A high-profile hack of a Twitter employee's e-mail and Google Apps accounts tops our news this week, in part because the whole saga offers a reminder about the need for strong passwords and exercising caution about what personal information is posted at social-networking sites, especially if, say, that information gives clues to your passwords. Elsewhere in security news, or perhaps we should say just about everywhere in security news, the search spread worldwide for the source of the massive denial-of-service attacks earlier this month.
1. Hacker break-in of Twitter e-mail yields secret docs, Twitter/Google Apps hack raises questions about cloud security and Possible Twitter lawsuit would dive into murky blog waters: A hacker got into a Twitter employee's e-mail account and stole confidential documents about a month ago, raising concerns about cloud-computing security and leading to another round of warnings about the need for strong passwords and the pitfalls of posting personal information on social-networking sites, among other things. The hacker used information obtained from the administrative assistant's e-mail account to access the employee's Google Apps account. In a further twist, the hacker offered the confidential documents to some bloggers and online sites, prompting Twitter cofounder Biz Stone to threaten legal action against those who publish the information.
2. Cyberattack probe goes global: British authorities are investigating the cyberattacks earlier this month that brought down prominent Web sites in the U.S., including government sites, and in South Korea. Security researchers traced the master command-and-control server used in the denial-of-service attacks to the U.K., but the master server apparently was located in Miami.
3. Reports: Microsoft and Yahoo close to search ad deal: The story that refuses to die reared its head again this week with reports that Microsoft and Yahoo are close to a search ad deal that could happen in less than a week.

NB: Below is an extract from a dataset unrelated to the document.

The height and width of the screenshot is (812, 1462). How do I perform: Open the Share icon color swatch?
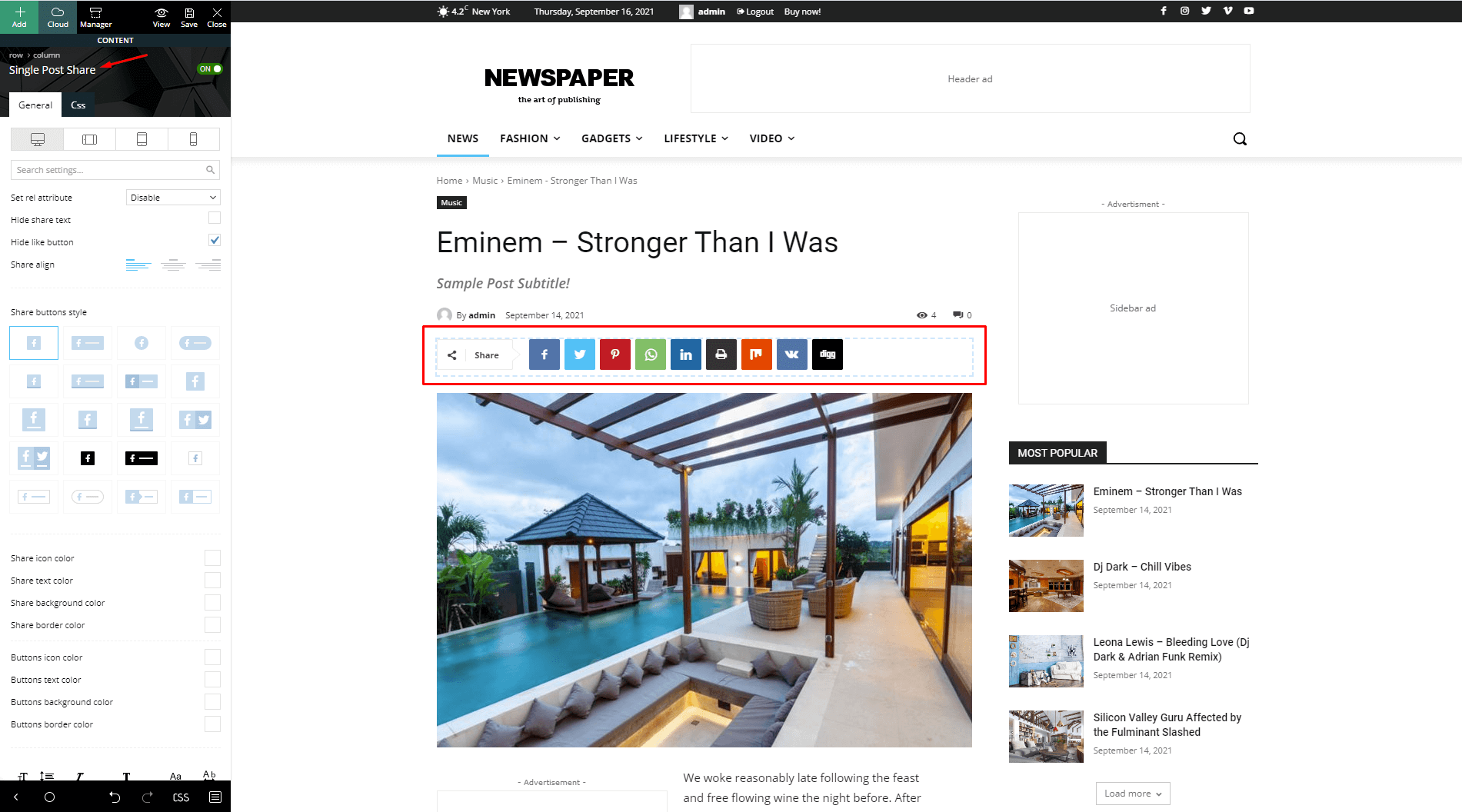(212, 558)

If it does, we will fill you in on the details next week and then hope to never have to speak of the matter again.
4. Wall Street Beat: IT investors eye bellwether financials: Various IT bellwethers reported quarterly financials this week, with some encouraging signs that tech spending has bottomed out and will begin to climb out of the rut it has been in as the second half of the year progresses.
5. Analysts see alarming development in mobile malware: Mobile botnets are surely on the horizon, with the first worm that spread on mobile devices via spam text messages the harbinger, says one security vendor.

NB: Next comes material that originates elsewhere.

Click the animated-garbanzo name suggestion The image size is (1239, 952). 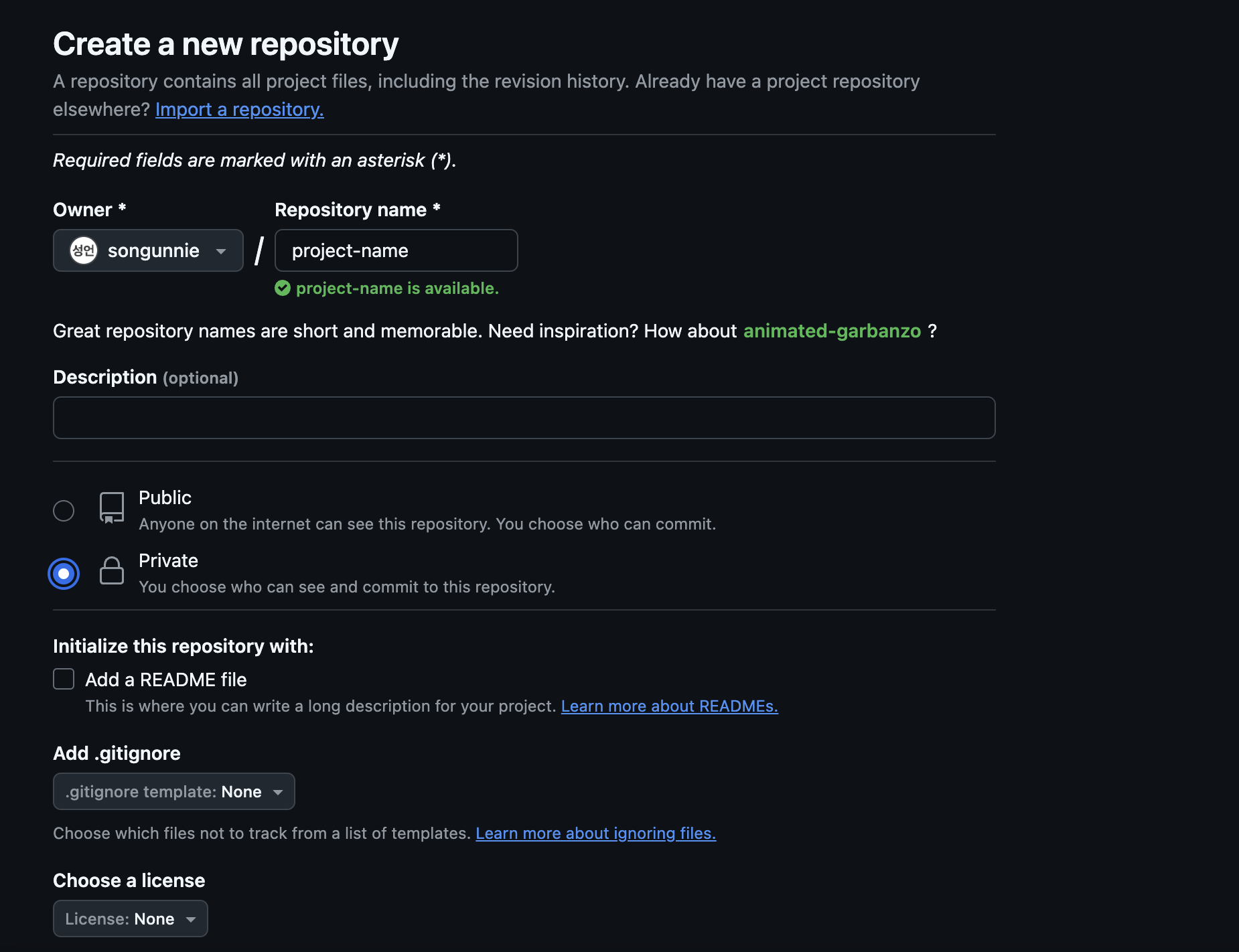pos(832,331)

6. Sun shareholders give nod to Oracle deal: Sun shareholders approved the company's acquisition by Oracle, but the voting margin in favor of the deal was "surprisingly low" in the opinion of Dan Olds, an analyst with Gabriel Consulting Group.
7. China's Internet users outnumber U.S. population: China had 338 million Internet users at the end of June -- more than the U.S. population, which stands at just shy of 307 million. More people in China are using e-commerce and accessing the Web using mobile phones than previously, and overall Internet use there is the highest of any country, according to the China Internet Network Information Center.

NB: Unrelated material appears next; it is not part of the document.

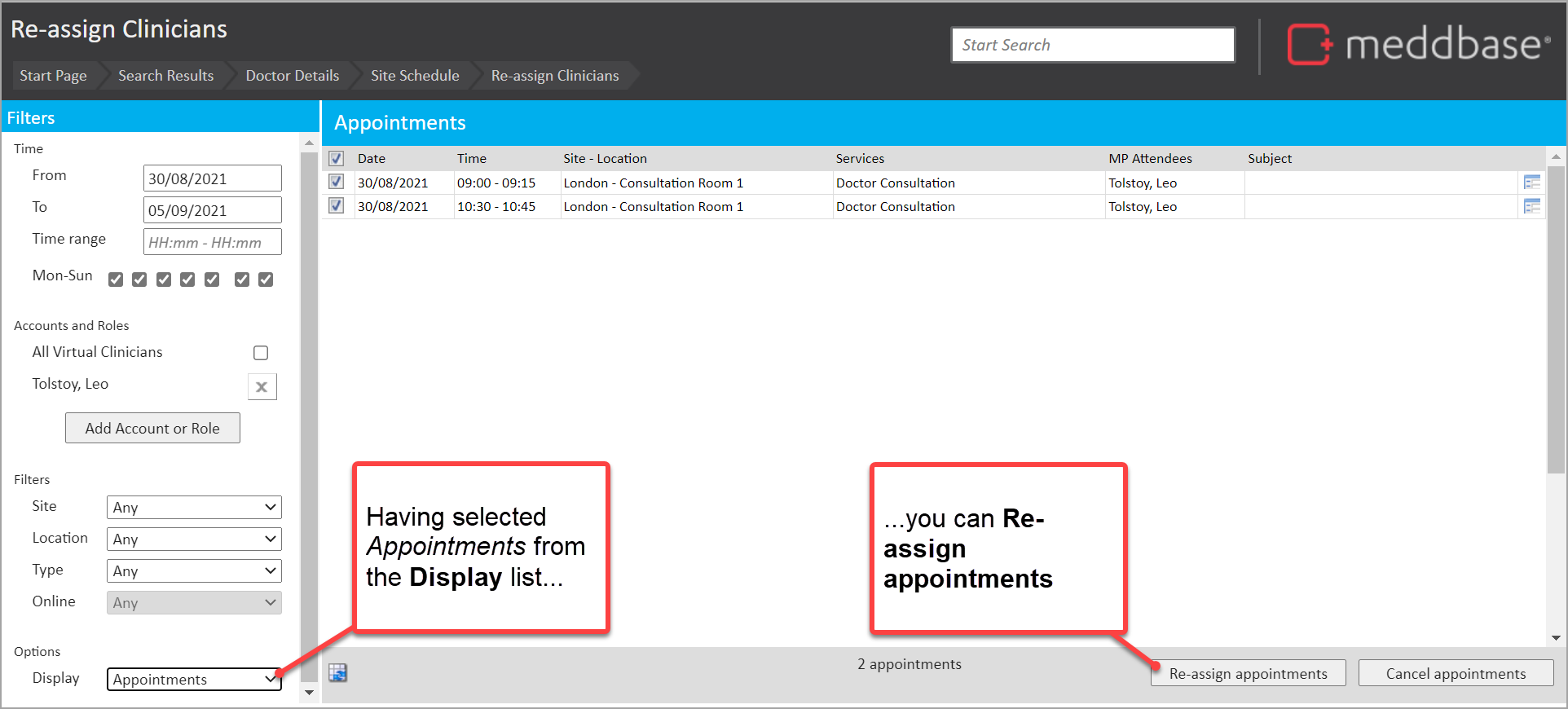Screen dimensions: 1568x709
Task: Open details icon for 09:00 appointment row
Action: coord(1531,183)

8. Survey says most companies won't deploy Windows 7: Almost six in 10 companies have no current plans to move to Microsoft's Windows 7, which is supposed to be out in October, according to a survey published by ScriptLogic, which makes software tools for the Windows OS.
9. Spam: Still a shopper's paradise: For those of us who remain mystified about why it is that spam messages purporting to sell products keep rolling into our inboxes -- who in the world clicks on those links? -- the Messaging Anti-Abuse Working Group supplied some answers. Twelve percent of respondents to a recent survey said they bought something that way, and that apparently is a high enough percentage to make spam a lucrative venture. As Ian Paul says at the outset of his column about the survey -- "All right. Listen up people: We have a problem."
10. 10 gifts from Apollo and Apollo's 40th anniversary shows true wonder of the Internet: We end this week's Top 10 with a Network World slide show that looks at 10 technologies brought to us by NASA's Apollo 11 project that landed men on the moon 40 years ago on July 20. "And today, through the true magic of the Internet, we are able to again see, hear and experience a second-by-second re-enactment of that spectacular event and relive it right on our computer screens," Todd Weiss marvels in his PC World column.